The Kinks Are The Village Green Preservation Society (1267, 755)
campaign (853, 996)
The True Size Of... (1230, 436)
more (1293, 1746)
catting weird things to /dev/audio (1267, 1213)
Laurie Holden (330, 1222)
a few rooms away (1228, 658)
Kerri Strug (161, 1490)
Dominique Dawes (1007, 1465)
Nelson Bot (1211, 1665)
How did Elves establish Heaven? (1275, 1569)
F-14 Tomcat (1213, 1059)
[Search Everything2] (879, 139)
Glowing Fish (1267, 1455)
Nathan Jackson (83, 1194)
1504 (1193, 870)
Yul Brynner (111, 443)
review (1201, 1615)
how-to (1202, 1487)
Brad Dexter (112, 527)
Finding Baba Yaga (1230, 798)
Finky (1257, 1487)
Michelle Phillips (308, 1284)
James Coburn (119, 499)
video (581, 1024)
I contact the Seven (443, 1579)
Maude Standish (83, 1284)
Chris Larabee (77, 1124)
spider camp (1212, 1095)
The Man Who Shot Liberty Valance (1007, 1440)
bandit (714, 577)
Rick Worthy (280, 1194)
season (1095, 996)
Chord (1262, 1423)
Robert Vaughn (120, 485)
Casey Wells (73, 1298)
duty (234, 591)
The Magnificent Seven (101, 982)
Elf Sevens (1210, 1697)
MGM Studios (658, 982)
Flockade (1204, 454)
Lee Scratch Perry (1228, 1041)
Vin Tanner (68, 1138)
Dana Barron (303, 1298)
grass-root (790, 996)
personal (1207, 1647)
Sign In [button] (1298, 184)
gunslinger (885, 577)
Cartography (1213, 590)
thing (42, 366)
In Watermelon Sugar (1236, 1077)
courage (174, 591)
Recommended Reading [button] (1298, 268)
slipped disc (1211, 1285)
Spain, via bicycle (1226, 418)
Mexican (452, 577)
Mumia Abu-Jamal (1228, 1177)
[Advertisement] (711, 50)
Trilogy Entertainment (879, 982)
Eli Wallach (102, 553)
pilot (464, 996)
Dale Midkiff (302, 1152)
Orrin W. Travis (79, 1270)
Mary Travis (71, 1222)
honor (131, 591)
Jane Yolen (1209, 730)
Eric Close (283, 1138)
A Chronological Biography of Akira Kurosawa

• • • •

-- Goal --
Lay out everything from the first line of the listing down through the line containing "spider camp (1212, 1095)" as a numbered list, leaving out any blank lines.

-- Task answer --
1. The Kinks Are The Village Green Preservation Society (1267, 755)
2. campaign (853, 996)
3. The True Size Of... (1230, 436)
4. more (1293, 1746)
5. catting weird things to /dev/audio (1267, 1213)
6. Laurie Holden (330, 1222)
7. a few rooms away (1228, 658)
8. Kerri Strug (161, 1490)
9. Dominique Dawes (1007, 1465)
10. Nelson Bot (1211, 1665)
11. How did Elves establish Heaven? (1275, 1569)
12. F-14 Tomcat (1213, 1059)
13. [Search Everything2] (879, 139)
14. Glowing Fish (1267, 1455)
15. Nathan Jackson (83, 1194)
16. 1504 (1193, 870)
17. Yul Brynner (111, 443)
18. review (1201, 1615)
19. how-to (1202, 1487)
20. Brad Dexter (112, 527)
21. Finding Baba Yaga (1230, 798)
22. Finky (1257, 1487)
23. Michelle Phillips (308, 1284)
24. James Coburn (119, 499)
25. video (581, 1024)
26. I contact the Seven (443, 1579)
27. Maude Standish (83, 1284)
28. Chris Larabee (77, 1124)
29. spider camp (1212, 1095)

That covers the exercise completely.